Evaluate int (log10x)/(2x) dx

[confused_07]

Evaluate int (log10x)/(2x) dx

I m using the integral fomula:

int a^u du = (a^u)/(ln a) + C

So, I have so far (and I am stuck):

int (log10x)/(2x) dx
= int [(ln x)/(ln 3)] / 2x dx
= int (ln x - ln 3) / 2x

I can't figure out how to get it into the integral formula from here

 

[pka]

What does log10x mean?
Which of these is it? \(\displaystyle \log _{10} \left( {10x} \right),\quad \log _{10} \left( x \right),\quad \ln (10x)\)

In what you wrote where does ln(3) come from?

 

[confused_07]

Sorry, it's the middle one with 10 being the subscript (I didn't know how to type it).

ln3 came from the formula out of my text that says:

log_(a) * x
= [log_(e) * x] / [log_(e) * a]
= ln x / ln a

Sorry again, that was a typo... should be ln 10

 

[soroban]

Hello, confused_07!

Integrate: \(\displaystyle \L\: \int\frac{\log_{_{10}}(x)}{2x}\,dx\)

We have: \(\displaystyle \L\:\frac{1}{2}\int\frac{\log_{_{10}}(x)}{x}\,dx\)

Let: \(\displaystyle \,u\,=\,\log_{10}(x)\;\;\Rightarrow\;\;du\,=\,\frac{dx}{x\cdot\ln(10)}\;\;\Rightarrow\;\;dx\,=\,x\cdot\ln(10)\cdot du\)

Substitute: \(\displaystyle \;\frac{1}{2}\L\int\frac{u}{x}\)\(\displaystyle \cdot[x\cdot\ln(10)\cdot du] \;=\;\frac{1}{2}\cdot\ln(10)\L\int\)\(\displaystyle u\,du\;=\;\frac{1}{4}\cdot\ln(10)\cdot u^2\,+\,C\)

Back-substitute: \(\displaystyle \:\frac{1}{4}\cdot\ln(10)\cdot\left[\log_{_{10}}(x)\right]^2\,+\,C\)

 

[confused_07]

Thanks Soroban. Real quick, how does the 1/2 become 1/4? I understand everything else but that. (I am sure I'll feel stupid when you answer this... )

 

[skeeter]

Chief ...

\(\displaystyle \L \frac{1}{2} \ln{(10)} \int u du = \frac{1}{2} \ln{(10)} \cdot \frac{u^2}{2} + C = \frac{1}{4} \ln{(10)} \cdot u^2 + C\)

 

[confused_07]

Yep..... stupid!!!!! Where's that rock I crawl under.....


Dang, you said Chief? Most people don't know what a CPO is.....

 

[skeeter]

I'm an LCDR (Ret.)

_Exercises to complete_:
**A)** Translate this sentence from the integration thread into Spanish: "I understand everything else but that."
**B)** Reproduce the integration thread from "Which of these" up to and including "ln(3) come from?".
Work only from the integration thread, with no outside sources.

_Given data_:

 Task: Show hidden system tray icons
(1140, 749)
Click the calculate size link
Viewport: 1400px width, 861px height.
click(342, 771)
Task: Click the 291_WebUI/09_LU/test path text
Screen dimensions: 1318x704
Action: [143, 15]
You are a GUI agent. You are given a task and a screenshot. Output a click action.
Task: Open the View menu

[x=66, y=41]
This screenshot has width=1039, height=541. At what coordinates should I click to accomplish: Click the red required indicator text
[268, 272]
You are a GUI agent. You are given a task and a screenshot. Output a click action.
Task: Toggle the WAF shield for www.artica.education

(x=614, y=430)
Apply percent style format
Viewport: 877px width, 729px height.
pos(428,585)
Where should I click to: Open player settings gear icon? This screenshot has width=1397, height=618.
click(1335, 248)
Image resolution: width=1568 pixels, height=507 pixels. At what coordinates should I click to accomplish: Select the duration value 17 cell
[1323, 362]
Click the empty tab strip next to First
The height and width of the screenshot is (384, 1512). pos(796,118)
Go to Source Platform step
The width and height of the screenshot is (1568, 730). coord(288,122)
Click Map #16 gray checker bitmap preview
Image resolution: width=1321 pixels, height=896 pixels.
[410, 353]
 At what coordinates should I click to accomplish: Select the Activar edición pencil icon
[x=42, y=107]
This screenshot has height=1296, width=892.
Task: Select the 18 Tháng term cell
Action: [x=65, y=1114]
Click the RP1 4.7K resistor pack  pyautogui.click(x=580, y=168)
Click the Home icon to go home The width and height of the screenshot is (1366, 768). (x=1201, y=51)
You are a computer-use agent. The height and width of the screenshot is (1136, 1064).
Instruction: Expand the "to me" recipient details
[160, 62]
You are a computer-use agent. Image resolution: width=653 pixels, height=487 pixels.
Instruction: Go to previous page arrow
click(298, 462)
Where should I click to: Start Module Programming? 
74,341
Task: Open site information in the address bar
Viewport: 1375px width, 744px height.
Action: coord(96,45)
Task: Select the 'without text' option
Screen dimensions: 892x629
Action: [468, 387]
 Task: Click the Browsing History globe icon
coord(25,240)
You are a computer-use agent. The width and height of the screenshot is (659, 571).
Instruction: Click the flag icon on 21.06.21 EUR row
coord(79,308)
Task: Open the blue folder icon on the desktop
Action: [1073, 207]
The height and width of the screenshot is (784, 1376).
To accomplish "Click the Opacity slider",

_Answers to the tasks_:
**A)** Entiendo todo lo demás menos eso.

**B)**
Which of these is it? \(\displaystyle \log _{10} \left( {10x} \right),\quad \log _{10} \left( x \right),\quad \ln (10x)\)

In what you wrote where does ln(3) come from?